Spokesman McCormack under questioning described Monday's meeting as useful, in that Pyongyang has reaffirmed its intention to continue with the six-party format:

"The six-party forum is the forum in which we can come to a solution to these issues, and I think the North Koreans agree with that, that it is the proper forum to address these issues," he said. "We can't address those issues if we don't have all six parties at the table. We have five parties now who have committed to returning to the talks. The ball is in the North Korean's court to provide the time when they will return to the table and to actually return to the table to engage in a constructive manner."

The six-party talks began in 2003 and involve South Korea, Russia and Japan as well as the North Korea the United States and China.
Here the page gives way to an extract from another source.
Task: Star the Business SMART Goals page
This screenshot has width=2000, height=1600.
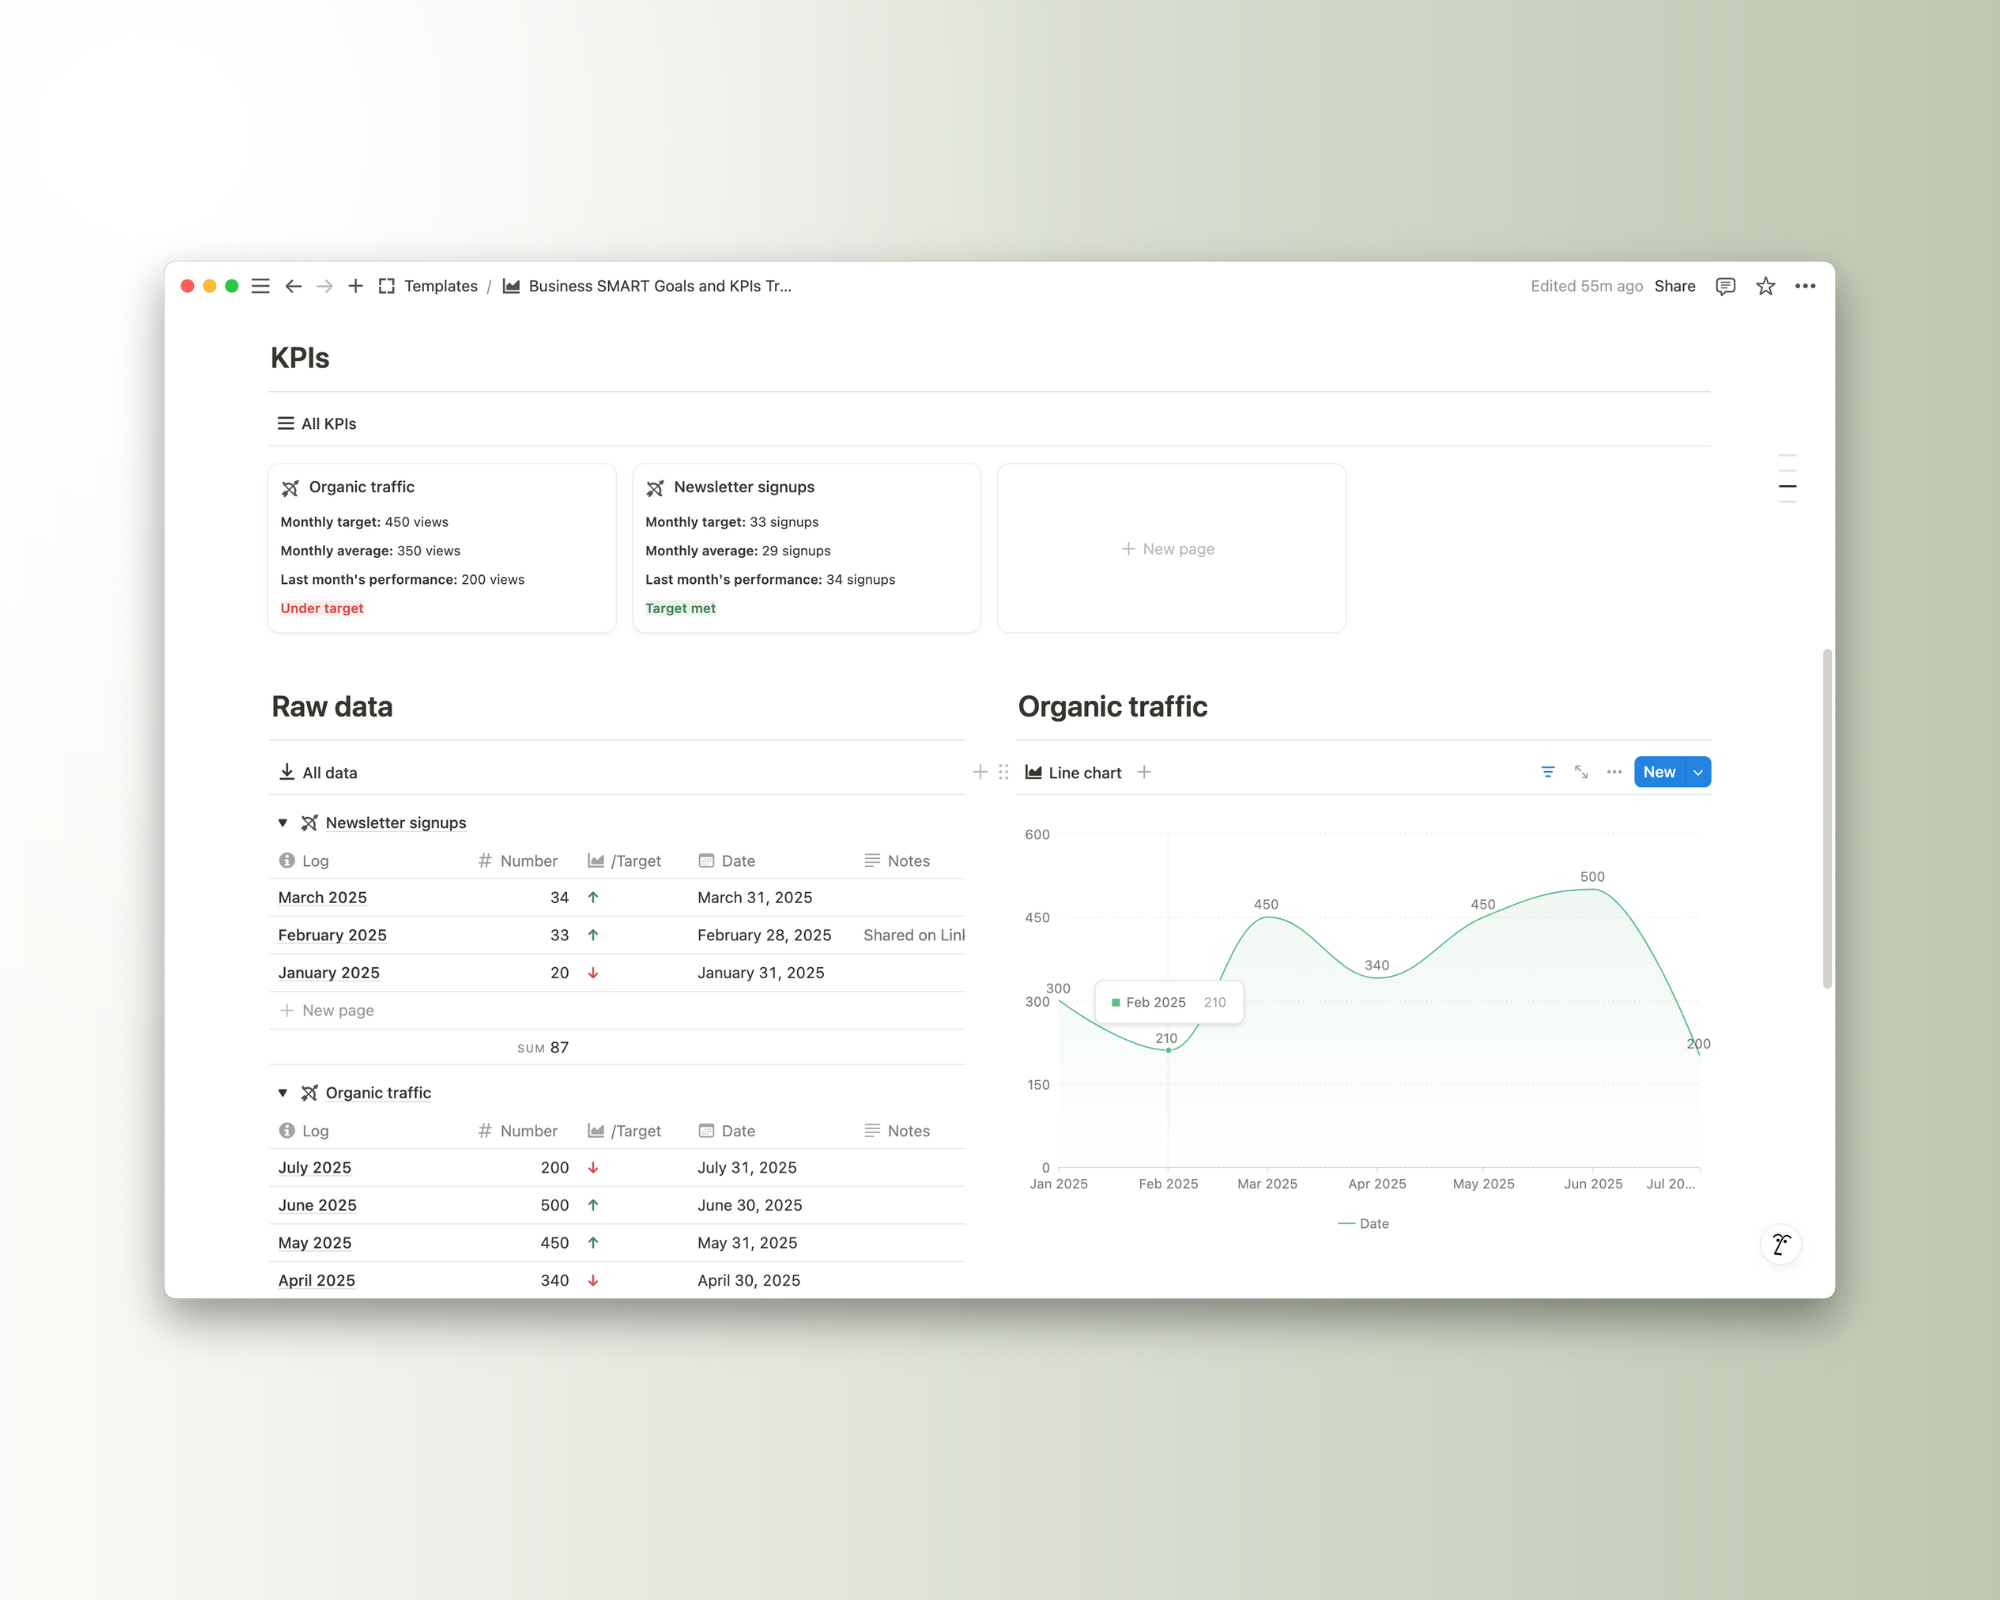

At the session last June, which was the third round of the discussions, the United States presented a detailed proposal to which North Korea has yet to formally respond.

The United States has said it would join in multi-lateral guarantees for North Korea's security as part of an accord for the complete and irreversible dismantling of its nuclear program.

Though the Bush administration has ruled out aid and diplomatic benefits for North Korea untildisarmamentis complete, it has said that other parties to the talks could provide fuel oil and other aid to the economically-hard pressed communist state as the process unfolds.

North Korea had said earlier this year it would not return to the talks until the Bush administration ended what it said was a hostile policy towards it.

Mr. McCormack said the multi-lateral forum is a way for the North Koreans to, as he put it, "get the respect they want, and the assistance they say they need."

The meetings in the so-called New York channel have involved working-level diplomatic teams led by special envoy for North Korea Joseph DeTrani on the U.S. side and by North Korea's U.N. ambassador, Pak Gil-Yon.

At a meeting May 13, Mr. DeTrani pressed for Pyongyang's return to the six-party talks while repeating recent statements by Secretary of State Condoleezza Rice that the United States acknowledges North Korea's sovereignty.

The New York meeting Monday came at the request of North Korea, conveyed last week to the U.S. mission at the United Nations.